4.4 This test method is not intended to provide an extract that is representative of the actual leachate produced from a waste in the field or to produce extracts to be used as the sole basis of engineering design. If the conditions of this test method are not suitable for the test material, USEPA Method 1312 or Test Method E2242 may be used.
4.5 This test method has not been demonstrated to simulate actual disposal site leaching conditions.
4.6 This test method produces extracts that are amenable to the determination of both major and minor (trace) inorganic constituents. When minor constituents are being determined, it is especially important that precautions be taken in sample storage and handling to avoid possible contamination of the samples.
4.7 This test method has been tested to determine its applicability to certain inorganic components in the waste. This test method has not been tested for applicability to organic substances, volatile matter (see Note 5), or biologically active samples. This test method has undergone limited testing to determine its reproducibility.
1.1 This test method covers a procedure for the shake leaching of mining waste containing at least 80 % dry solids (≤20 % moisture) in order to generate a solution to be used to determine the inorganic constituents leached under the specified testing conditions that conform to the synthetic precipitation leaching procedure (SPLP).
1.2 This test method calls for the shaking of a known weight of mining waste with acidic extraction fluid of a specified composition, as well as the separation of the liquid phase for analysis.
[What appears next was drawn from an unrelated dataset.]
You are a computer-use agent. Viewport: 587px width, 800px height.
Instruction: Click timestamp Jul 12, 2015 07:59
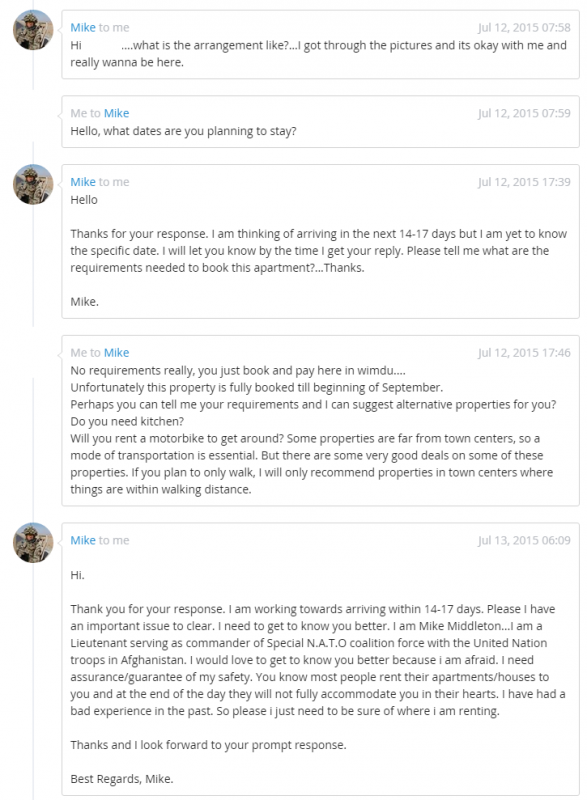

The pH of the extraction fluid is to reflect the pH of acidic precipitation in the geographic region in which the waste being tested is to be disposed.
Note 1: Possible sources of information concerning the pH of the precipitation in the geographic region of interest include state and federal environmental agencies, state universities, libraries, etc. pH values given in USEPA Method 1312, that are 4.2 east of the Mississippi River and 5.0 west of the Mississippi River and are based on acid precipitation maps, are examples of values that can be used. If the pH of the laboratory water is less than the desired pH for the site, do not use this test method; use Practice D3987 or Test Method E2242.
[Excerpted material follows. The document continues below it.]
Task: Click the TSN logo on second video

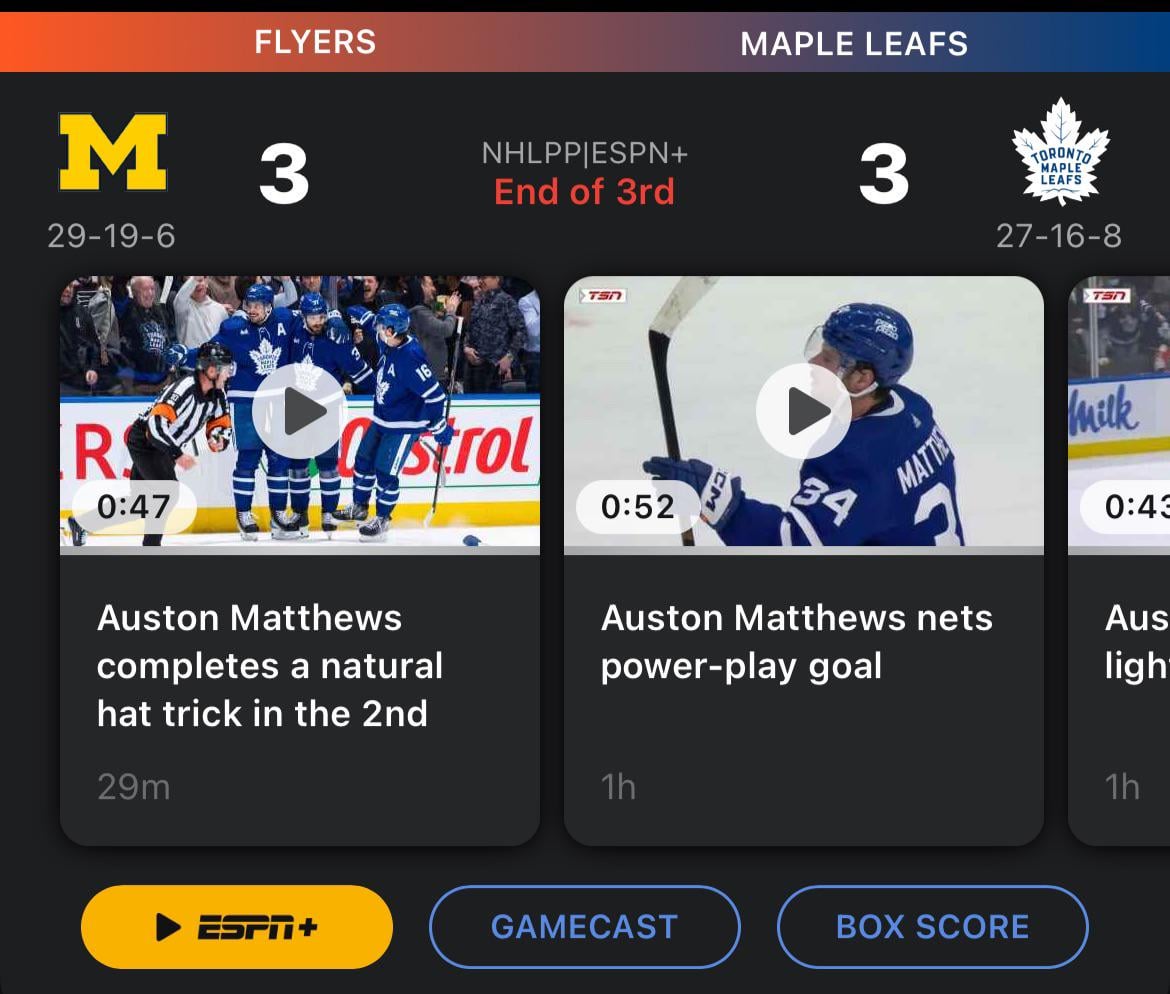Action: coord(603,295)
Note 2: The method may also be suitable for use in testing of mineral processing waste from metal mining process operations for jurisdictions that do not require the use of Test Method E2242.
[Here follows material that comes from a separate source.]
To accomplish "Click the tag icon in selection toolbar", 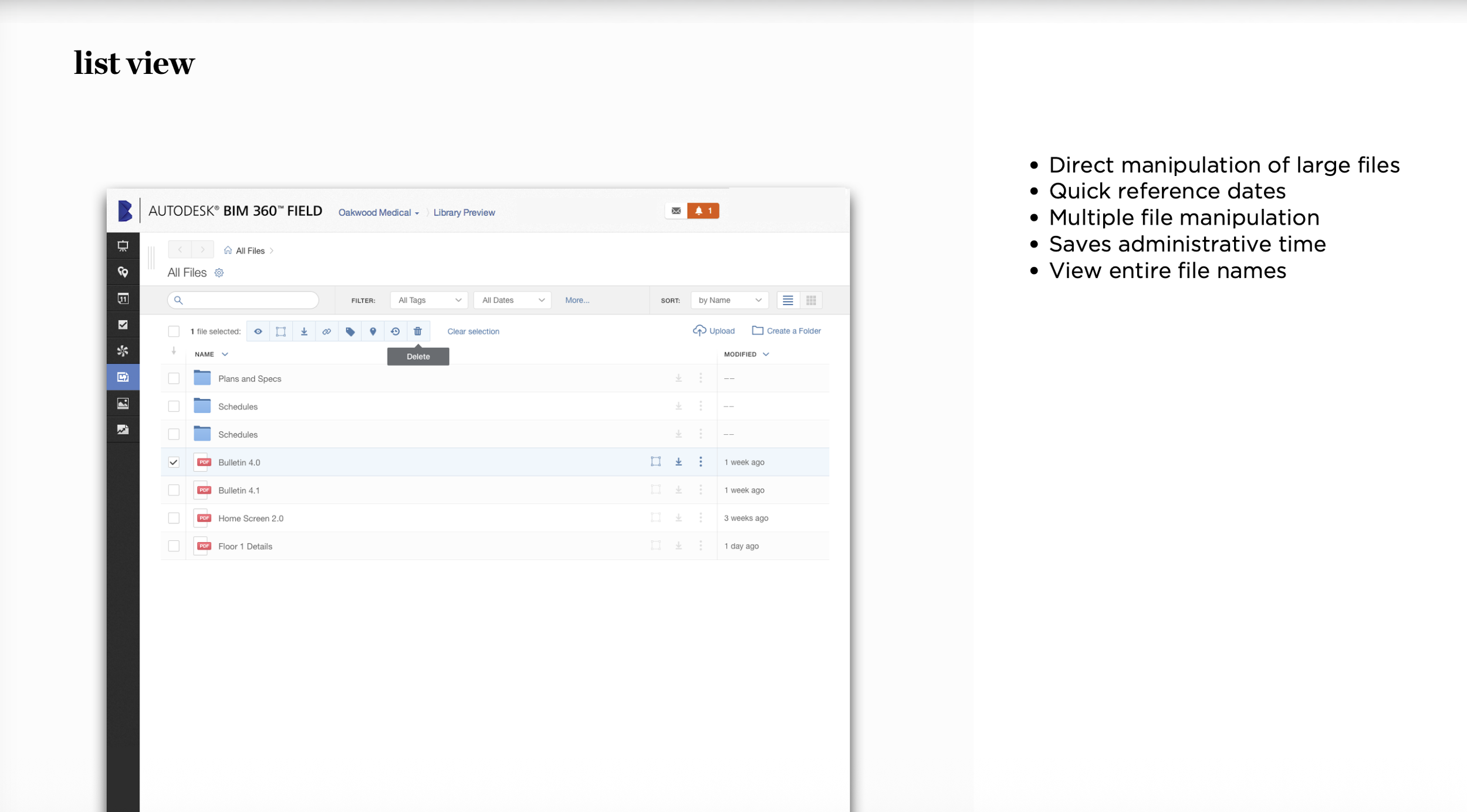I will (x=350, y=331).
1.3 This test method is intended to describe the procedure for performing single batch extractions only. It does not describe all types of sampling, sample preservation, and analytical requirements that may be associated with its application.
1.4 The values stated in SI units are to be regarded as the standard. No other units of measurement are included in this standard.
1.5 This standard does not purport to address all of the safety concerns, if any, associated with its use. It is the responsibility of the user of this standard to establish appropriate safety, health, and environmental practices and determine the applicability of regulatory limitations prior to use.
1.6 This international standard was developed in accordance with internationally recognized principles on standardization established in the Decision on Principles for the Development of International Standards, Guides and Recommendations issued by the World Trade Organization Technical Barriers to Trade (TBT) Committee.